La tradición nos enseña que el aforismo se cultiva para delatar o manifestar todo tipo de estados o juicios. Por un lado, la expresión del yo ante el mundo, la indagación de un individuo que se sabe perteneciente a la humanidad y que a la vez se ve distinto; por otro, la valoración de ese mundo y de la conducta individual. Un observador y un juicio moral: eso es lo que predomina en el género. Alguien que sabe las reglas, que sabe lo que sus mayores hicieron, que sabe cuál es el sentido colectivo que se da a las cosas, pero también alguien que ve lo insólito, lo inaudito, lo paradójico de la vida y de sus normas.

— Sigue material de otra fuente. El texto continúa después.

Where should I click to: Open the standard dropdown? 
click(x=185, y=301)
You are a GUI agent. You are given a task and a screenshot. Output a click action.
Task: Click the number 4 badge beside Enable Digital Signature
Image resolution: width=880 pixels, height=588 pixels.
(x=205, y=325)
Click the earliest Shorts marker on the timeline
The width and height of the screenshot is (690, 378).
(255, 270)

¿Y cuál es el resultado? El pensamiento corto, sin espesor, sin cuerpo. Es curioso: contamos hoy con numerosos medios que dilatan la expresión y que multiplican los soportes, pero en plena modernidad tecnológica hemos ido a parar a la escritura perecedera y discontinua, más o menos chispeante, más o menos instructiva de los tiempos clásicos: pocos, poquísimos caracteres con espacio; la escritura de siempre, la que se inscribió, por ejemplo, en aquel atadijo de papeles, la que se consumó en el género del aforismo. Acumulamos datos que nos sobrepasan y dictaminamos con pocas referencias. No tenemos una razón olímpica y nos valemos de una mente precaria, siempre limitada. Y nos pronunciamos o eso intentamos: expresamos lo que queremos decir y a la vez expresamos nuestro yo, la identidad que precisa ser dicha. Aunque sea malamente.
Estamos como al principio de los tiempos: necesitados de decir, de observar y de anticipar, de sopesar; y de manifestarlo grave, irónica o brevemente: el tiempo apremia y el soporte no aguanta. A ese resultado decepcionante y operativo es al que hemos llegado. Nos hemos pronunciado. ¿Y luego? Luego nos morimos: nos quedamos sin habla y sin expresión, sin soporte, sin cuerpo. Todo se nos queda chico.